(Records contained in a dataset)
## Begin

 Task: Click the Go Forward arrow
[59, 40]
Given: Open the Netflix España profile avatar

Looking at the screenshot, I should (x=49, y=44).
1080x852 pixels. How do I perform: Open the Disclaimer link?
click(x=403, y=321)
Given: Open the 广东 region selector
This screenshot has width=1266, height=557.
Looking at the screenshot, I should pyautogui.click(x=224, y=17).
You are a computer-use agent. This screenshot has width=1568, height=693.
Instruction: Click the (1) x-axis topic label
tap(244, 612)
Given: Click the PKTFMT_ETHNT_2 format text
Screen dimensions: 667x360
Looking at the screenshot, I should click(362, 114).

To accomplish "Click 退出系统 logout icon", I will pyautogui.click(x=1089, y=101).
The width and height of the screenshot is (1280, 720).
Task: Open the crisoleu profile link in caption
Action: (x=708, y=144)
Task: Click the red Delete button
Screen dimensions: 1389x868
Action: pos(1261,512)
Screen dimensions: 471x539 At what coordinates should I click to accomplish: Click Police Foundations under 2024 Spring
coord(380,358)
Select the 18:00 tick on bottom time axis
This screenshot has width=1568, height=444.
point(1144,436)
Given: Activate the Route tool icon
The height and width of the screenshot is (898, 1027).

## End

Output the lines above from the start of the records up to and including the line that contains "tap(244, 612)". Reproduce them exactly.

 Task: Click the Go Forward arrow
[59, 40]
Given: Open the Netflix España profile avatar

Looking at the screenshot, I should (x=49, y=44).
1080x852 pixels. How do I perform: Open the Disclaimer link?
click(x=403, y=321)
Given: Open the 广东 region selector
This screenshot has width=1266, height=557.
Looking at the screenshot, I should pyautogui.click(x=224, y=17).
You are a computer-use agent. This screenshot has width=1568, height=693.
Instruction: Click the (1) x-axis topic label
tap(244, 612)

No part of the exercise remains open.